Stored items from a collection
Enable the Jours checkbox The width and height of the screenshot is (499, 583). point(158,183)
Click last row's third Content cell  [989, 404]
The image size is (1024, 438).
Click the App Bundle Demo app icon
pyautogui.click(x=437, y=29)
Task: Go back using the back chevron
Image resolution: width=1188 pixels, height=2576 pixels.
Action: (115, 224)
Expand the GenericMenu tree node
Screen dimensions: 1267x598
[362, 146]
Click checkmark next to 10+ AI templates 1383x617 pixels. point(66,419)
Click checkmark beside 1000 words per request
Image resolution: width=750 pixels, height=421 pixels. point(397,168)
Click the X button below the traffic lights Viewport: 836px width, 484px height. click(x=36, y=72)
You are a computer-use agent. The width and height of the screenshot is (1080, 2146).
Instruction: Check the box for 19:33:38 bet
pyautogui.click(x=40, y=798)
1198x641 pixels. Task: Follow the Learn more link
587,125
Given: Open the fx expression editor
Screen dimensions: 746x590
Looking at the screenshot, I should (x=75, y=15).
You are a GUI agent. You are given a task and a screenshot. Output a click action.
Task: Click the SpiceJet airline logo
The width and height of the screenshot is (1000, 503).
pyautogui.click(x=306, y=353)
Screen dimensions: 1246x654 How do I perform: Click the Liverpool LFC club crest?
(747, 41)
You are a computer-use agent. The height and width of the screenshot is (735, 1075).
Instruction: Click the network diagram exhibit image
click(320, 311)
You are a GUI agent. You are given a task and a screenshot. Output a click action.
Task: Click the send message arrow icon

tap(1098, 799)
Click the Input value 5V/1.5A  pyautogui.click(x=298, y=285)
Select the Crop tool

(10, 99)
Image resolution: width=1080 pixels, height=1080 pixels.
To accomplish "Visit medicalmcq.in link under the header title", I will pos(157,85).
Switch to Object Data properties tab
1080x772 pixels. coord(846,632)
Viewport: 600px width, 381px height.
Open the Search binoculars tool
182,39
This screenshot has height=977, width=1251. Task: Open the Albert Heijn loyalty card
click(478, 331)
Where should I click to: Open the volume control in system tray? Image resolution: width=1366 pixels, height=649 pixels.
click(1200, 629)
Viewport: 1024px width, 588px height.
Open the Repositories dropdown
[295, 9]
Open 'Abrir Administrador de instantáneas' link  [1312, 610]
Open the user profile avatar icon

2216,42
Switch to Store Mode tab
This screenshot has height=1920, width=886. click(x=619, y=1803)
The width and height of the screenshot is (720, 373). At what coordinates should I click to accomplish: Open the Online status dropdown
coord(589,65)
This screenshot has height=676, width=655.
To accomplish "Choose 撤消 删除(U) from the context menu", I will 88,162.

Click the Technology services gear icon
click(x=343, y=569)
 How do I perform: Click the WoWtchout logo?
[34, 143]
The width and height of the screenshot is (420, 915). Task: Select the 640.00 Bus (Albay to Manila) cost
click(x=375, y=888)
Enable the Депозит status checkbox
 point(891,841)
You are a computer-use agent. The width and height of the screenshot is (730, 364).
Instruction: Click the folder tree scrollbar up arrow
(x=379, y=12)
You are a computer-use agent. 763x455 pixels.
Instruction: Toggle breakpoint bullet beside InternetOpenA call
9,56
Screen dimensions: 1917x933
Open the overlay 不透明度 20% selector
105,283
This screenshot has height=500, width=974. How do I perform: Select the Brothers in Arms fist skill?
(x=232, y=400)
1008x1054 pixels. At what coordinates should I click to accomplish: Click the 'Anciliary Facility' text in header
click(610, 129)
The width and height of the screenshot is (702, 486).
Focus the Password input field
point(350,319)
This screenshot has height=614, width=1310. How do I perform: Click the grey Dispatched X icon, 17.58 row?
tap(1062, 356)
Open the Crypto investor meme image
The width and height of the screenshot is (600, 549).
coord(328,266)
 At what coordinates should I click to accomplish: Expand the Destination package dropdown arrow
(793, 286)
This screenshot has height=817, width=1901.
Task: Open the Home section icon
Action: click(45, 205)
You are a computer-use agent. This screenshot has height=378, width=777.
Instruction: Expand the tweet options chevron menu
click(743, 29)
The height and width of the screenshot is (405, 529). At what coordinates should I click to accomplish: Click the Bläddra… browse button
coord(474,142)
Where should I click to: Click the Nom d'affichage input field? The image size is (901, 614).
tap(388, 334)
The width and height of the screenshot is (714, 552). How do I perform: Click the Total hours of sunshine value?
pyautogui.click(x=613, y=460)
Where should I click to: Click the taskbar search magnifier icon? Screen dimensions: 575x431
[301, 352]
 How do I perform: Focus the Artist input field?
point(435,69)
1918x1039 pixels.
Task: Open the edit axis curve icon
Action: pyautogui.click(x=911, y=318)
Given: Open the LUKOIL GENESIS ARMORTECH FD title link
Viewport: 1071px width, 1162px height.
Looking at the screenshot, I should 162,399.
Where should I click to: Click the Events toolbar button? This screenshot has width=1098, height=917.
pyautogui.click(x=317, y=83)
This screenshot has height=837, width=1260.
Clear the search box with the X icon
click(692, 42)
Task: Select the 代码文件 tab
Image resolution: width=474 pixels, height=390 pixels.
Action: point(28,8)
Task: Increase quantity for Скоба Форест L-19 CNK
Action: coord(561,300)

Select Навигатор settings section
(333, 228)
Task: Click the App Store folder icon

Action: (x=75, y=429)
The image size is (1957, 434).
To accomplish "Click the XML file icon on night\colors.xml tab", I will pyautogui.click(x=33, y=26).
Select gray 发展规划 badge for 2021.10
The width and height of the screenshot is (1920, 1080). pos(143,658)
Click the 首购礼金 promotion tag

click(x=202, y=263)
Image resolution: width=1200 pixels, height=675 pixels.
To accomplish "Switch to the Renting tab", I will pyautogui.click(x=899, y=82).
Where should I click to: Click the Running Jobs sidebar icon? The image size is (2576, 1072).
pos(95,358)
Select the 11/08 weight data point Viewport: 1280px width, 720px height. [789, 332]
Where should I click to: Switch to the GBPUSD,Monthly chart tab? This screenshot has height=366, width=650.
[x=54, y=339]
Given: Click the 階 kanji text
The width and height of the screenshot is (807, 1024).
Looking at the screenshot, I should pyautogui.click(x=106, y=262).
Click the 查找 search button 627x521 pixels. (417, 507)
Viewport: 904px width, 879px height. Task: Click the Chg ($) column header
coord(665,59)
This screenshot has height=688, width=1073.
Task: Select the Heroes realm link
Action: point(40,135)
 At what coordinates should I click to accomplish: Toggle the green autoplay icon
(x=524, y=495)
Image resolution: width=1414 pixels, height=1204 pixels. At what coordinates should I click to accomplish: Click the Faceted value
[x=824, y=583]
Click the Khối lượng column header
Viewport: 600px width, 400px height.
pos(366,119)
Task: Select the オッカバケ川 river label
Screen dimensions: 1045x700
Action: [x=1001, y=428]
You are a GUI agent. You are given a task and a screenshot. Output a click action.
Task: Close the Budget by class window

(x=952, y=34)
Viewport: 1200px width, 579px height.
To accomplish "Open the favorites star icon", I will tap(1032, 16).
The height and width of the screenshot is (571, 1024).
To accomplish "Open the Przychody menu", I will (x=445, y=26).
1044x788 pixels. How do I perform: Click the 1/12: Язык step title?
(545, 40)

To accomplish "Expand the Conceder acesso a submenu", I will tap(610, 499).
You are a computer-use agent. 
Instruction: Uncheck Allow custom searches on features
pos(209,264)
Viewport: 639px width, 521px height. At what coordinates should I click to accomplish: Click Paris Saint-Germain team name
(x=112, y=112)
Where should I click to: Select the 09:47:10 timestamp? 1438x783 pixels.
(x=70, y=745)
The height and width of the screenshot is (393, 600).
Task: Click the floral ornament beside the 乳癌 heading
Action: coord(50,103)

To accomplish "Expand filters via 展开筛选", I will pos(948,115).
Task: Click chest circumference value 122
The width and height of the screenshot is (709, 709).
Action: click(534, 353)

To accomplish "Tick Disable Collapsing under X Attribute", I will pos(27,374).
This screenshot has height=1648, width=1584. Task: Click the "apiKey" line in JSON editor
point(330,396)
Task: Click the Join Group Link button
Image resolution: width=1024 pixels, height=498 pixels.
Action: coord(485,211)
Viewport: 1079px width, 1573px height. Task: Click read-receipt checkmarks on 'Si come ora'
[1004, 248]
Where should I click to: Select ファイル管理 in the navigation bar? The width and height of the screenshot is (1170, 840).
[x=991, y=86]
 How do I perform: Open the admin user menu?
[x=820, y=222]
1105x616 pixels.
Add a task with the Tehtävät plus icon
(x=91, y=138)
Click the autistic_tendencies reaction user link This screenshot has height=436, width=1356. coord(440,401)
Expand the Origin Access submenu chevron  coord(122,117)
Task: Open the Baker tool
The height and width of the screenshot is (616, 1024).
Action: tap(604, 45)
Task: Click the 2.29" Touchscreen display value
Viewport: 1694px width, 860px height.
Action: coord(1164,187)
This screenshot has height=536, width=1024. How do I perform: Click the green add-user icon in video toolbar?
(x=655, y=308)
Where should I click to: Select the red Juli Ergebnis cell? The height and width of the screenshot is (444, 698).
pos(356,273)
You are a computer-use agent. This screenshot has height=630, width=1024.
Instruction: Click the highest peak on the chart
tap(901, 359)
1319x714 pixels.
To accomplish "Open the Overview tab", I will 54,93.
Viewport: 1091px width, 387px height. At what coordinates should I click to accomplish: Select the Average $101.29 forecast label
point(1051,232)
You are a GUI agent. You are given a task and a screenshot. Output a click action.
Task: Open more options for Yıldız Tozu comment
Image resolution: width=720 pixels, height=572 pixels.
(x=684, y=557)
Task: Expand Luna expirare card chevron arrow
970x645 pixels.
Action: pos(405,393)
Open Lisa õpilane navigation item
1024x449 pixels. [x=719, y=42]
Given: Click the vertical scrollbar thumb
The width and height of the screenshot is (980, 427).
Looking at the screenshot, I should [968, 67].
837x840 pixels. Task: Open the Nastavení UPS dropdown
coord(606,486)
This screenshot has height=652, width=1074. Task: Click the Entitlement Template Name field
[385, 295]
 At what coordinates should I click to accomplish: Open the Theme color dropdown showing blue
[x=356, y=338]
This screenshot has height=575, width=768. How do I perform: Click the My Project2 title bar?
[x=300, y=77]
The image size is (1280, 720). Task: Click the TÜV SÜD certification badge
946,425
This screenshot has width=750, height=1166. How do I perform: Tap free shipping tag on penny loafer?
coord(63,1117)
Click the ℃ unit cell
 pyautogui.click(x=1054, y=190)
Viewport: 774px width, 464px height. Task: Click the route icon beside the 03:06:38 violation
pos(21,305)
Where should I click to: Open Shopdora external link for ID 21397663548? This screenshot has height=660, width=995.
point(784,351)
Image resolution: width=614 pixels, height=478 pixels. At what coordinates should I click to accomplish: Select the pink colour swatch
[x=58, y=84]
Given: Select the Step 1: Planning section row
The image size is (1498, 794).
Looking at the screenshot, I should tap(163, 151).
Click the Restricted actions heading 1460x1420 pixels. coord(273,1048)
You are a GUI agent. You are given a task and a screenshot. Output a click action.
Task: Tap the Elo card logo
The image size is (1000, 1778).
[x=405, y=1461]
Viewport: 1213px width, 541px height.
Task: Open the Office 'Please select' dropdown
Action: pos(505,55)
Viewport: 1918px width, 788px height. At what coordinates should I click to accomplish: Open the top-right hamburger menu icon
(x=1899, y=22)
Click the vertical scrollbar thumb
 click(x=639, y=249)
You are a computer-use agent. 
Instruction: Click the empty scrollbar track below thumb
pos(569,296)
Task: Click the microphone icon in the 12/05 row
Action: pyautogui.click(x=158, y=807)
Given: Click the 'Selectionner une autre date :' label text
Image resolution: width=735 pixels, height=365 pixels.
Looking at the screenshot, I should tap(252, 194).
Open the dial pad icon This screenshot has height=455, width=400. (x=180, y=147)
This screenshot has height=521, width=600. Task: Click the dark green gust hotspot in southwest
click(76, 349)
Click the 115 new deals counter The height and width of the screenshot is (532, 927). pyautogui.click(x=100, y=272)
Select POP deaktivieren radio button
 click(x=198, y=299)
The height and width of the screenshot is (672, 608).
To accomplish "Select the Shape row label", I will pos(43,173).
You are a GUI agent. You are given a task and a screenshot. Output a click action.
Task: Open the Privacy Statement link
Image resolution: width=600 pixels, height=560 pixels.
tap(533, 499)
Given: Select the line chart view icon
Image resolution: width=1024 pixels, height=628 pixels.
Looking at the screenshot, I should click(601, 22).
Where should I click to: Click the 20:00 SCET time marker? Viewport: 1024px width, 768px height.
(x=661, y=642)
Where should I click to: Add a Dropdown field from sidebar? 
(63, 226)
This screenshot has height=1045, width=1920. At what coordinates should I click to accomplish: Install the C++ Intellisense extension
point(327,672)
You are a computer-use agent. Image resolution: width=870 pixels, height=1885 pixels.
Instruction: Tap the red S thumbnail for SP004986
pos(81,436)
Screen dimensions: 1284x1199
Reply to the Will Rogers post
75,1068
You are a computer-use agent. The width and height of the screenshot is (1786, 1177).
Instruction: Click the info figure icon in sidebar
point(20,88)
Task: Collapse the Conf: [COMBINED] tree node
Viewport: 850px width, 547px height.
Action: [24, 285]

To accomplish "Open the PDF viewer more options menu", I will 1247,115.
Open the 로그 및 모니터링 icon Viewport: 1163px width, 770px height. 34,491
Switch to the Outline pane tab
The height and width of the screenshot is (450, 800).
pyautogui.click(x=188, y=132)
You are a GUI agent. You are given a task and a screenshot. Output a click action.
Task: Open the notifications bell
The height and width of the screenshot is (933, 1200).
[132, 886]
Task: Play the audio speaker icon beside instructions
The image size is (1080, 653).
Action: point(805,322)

### ACTION ITEM
If a line of the data holds the string "submenu", list it.

### ANSWER TO THIS PROBLEM
To accomplish "Expand the Conceder acesso a submenu", I will tap(610, 499).
Expand the Origin Access submenu chevron  coord(122,117)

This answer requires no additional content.